Document segment start

Sabrina - Nicaragua's most famous adult movie star

We stopped at one of the old colonial churches which are scattered all over Granada, this one called Iglesa de la Merced which was really pretty and surrounded by some other cool, old buildings.  Services were going on so we didn’t want to barge in but may come back later to watch the sunset from the tower.  As you can see by the picture of the girl in the pink top, the Nica girls get dolled up for church :-)

Luck was with us today and we suddenly stumbled on the Mambacho Cigar Company and a young kid who didn’t speak much English told us we could come in and get a tour if we wanted.  Mambacho is one of the local, active volcanoes in Granada.  Robb and I were immediately enticed and so we all stepped into a large room with huge pictures of what ended up being Silvio the proprietor’s parents as well as a big shot of Arnold “The Govenator” Schwartzenegger smoking one of Silvio’s cigars with him and his brothers.
Iglesa de la Merced in Granada
  The young guy took us to the courtyard where he started demonstrating and explaining in broken English how the cigars are rolled.  He actually had Cathy, Cindy, Robb and I each roll our own cigars which was pretty cool (although not a profession I would want to engage in - they roll something like 400-500 cigars a day!).  He explained the different types of tobacco, filler and wrapper and showed us how to roll and then press the cigars which he ended up giving to enjoy the fruits of our labors.

Document segment end
Record set start

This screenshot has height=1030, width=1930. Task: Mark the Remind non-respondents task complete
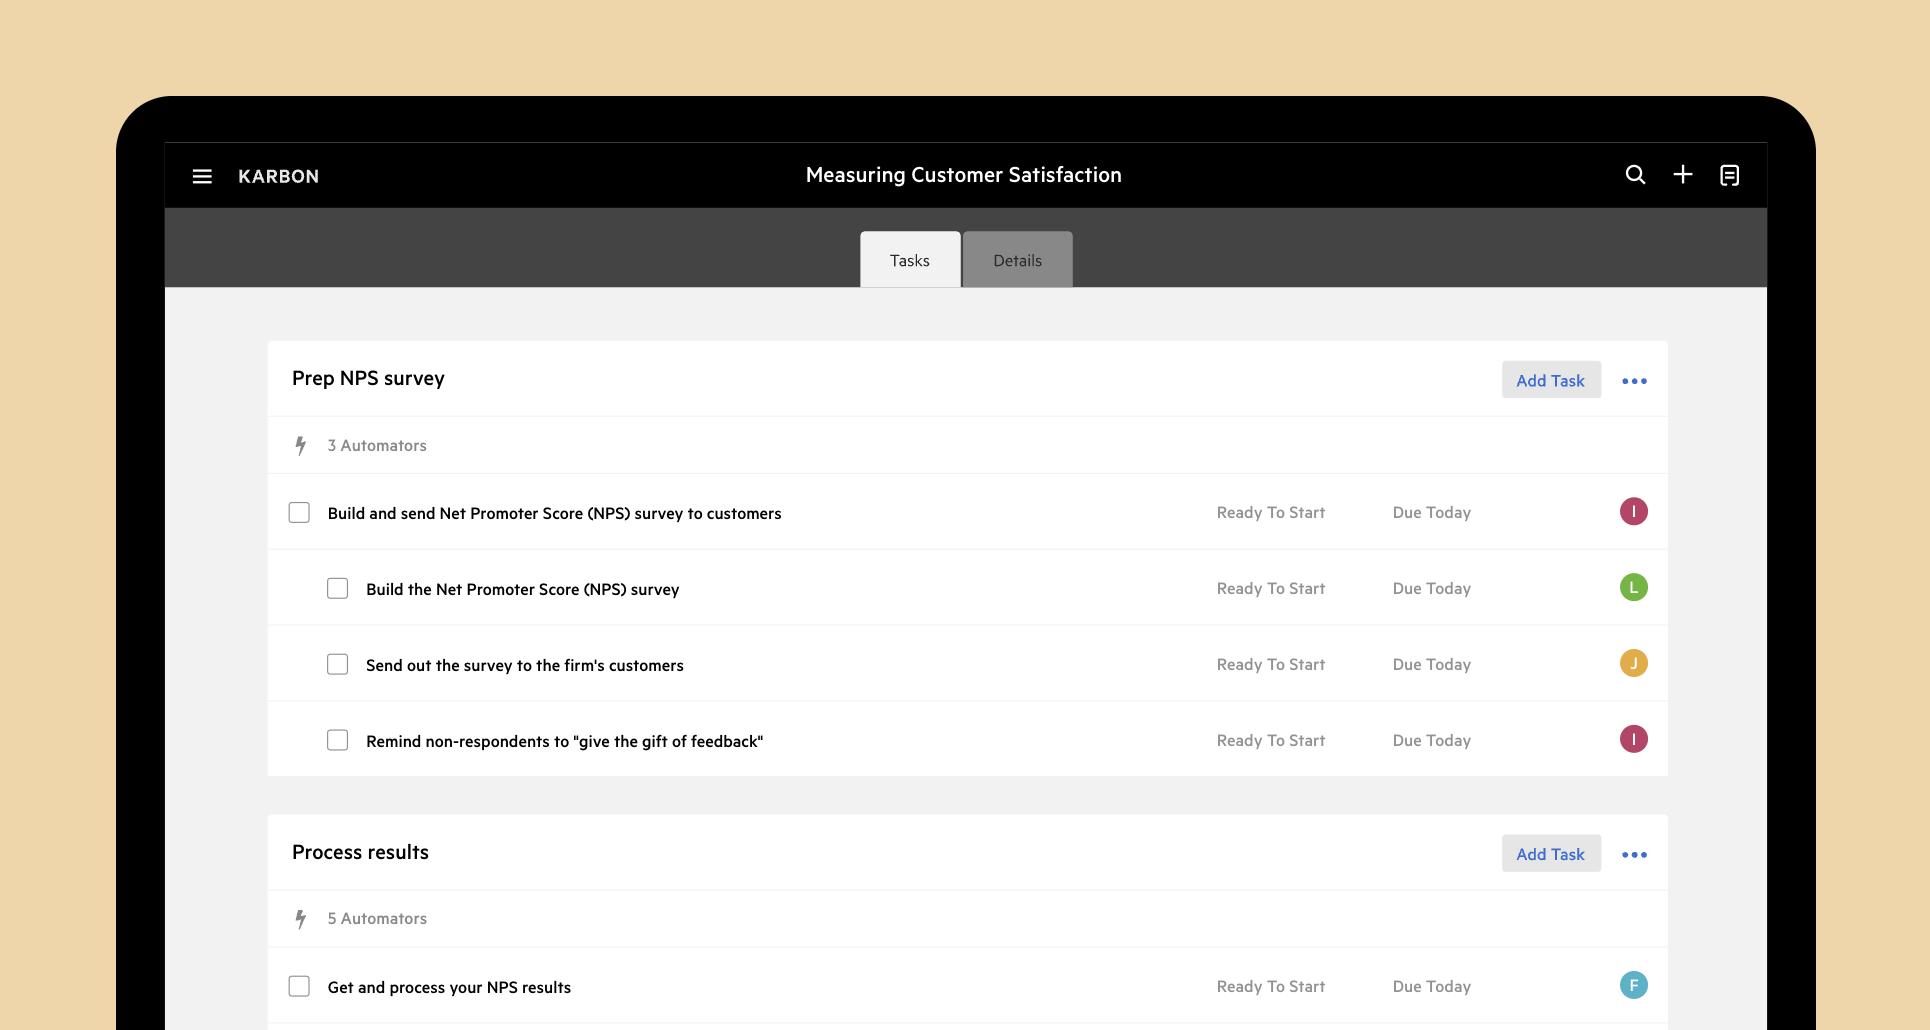pos(337,739)
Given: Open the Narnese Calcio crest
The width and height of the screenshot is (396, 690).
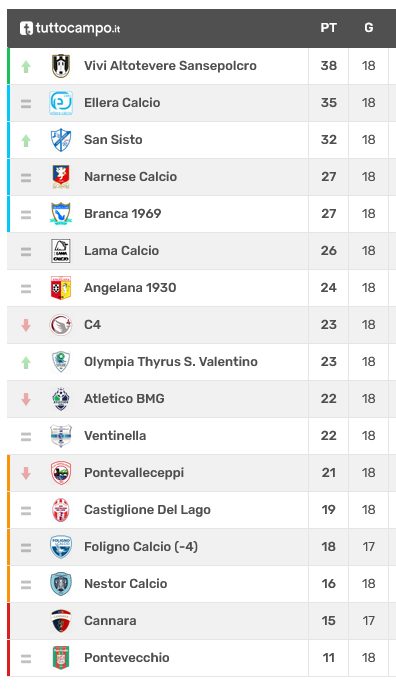Looking at the screenshot, I should tap(61, 177).
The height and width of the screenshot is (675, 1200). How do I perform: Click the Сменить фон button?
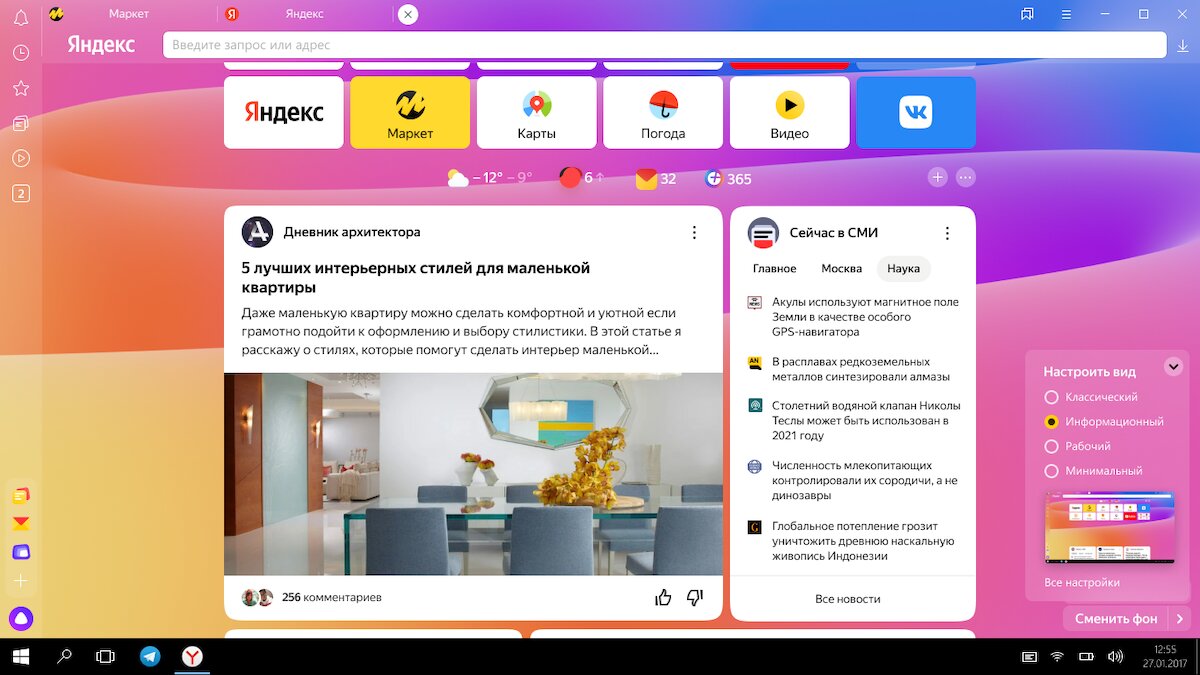click(x=1116, y=619)
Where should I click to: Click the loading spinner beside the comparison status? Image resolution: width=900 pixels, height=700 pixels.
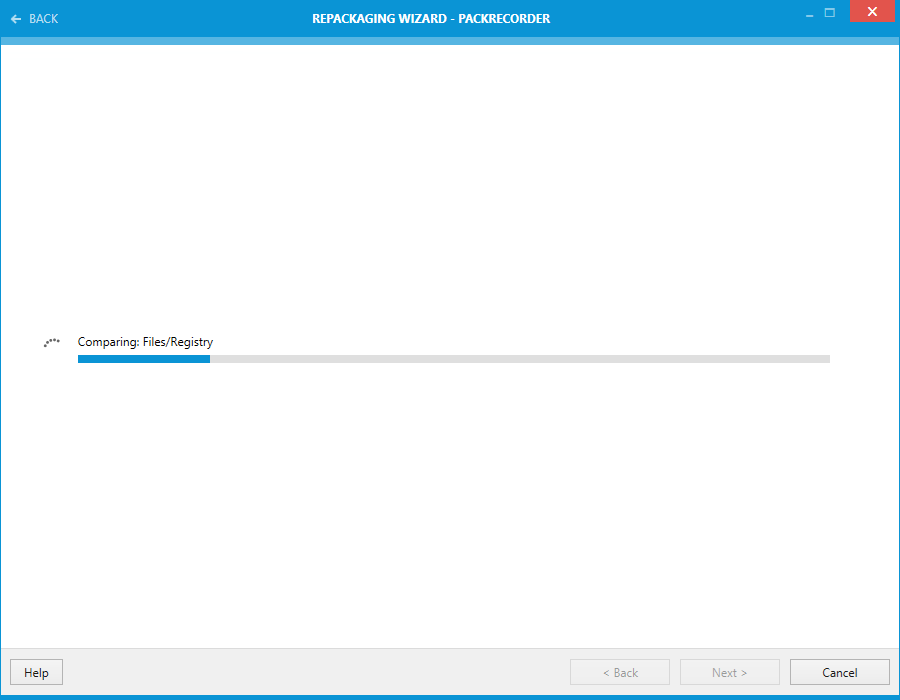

Record set end

■ **Tasks**
1: Render this sentence from the Granada travel account into Spanish: "Mambacho is one of the local, active volcanoes in Granada."
2: Write the next part of the Granada travel account, picking up after its final sentence.
The records were taken from a separate source unrelated to the text.

■ **Answers to the problems**
1: Mambacho es uno de los volcanes locales y activos de Granada.

2:
After we finished rolling our cigars, Silvio the proprietor came out and introduced himself (and his colorful parrot).  He is Nicaraguan but lived in the US for many years and originally ran the cigar factory with several of his brothers.  Unfortunately, they were living the high life on expense accounts and he finally wrestled control of the company and is now running it on his own.
Cute Nica Girl
  In addition to running the factory, he is an aspiring politician and actually running for Mayor of Granada in the up coming election this Sunday.  While we were talking to him, several of his cronies came by with baseball hats and t-shirts with his picture and Numero 9 which is apparently his check-box on the ballot.  

After sitting us down in the foyer and lighting our cigars as well as offering us some of his “Nicaraguan Ice Wine” (note that this was not quite as tasty as the German, Canadian or Italian varietals ;-) he took off to hit the campaign trail.  Wonder if he will pass out cigars to garner more votes?  He did have an interesting perspective on the up-coming American presidential election, feeling that if Obama is elected, all the US enemies will “poke at him” until he proves he has cojones the size of McCain’s or other more hawkish politicos…The cigars were actually really good and even Cathy and Cindy partook.
Cindy's new Profession - Cigar Roller
  Both Robb and I ended up buying a box to take home.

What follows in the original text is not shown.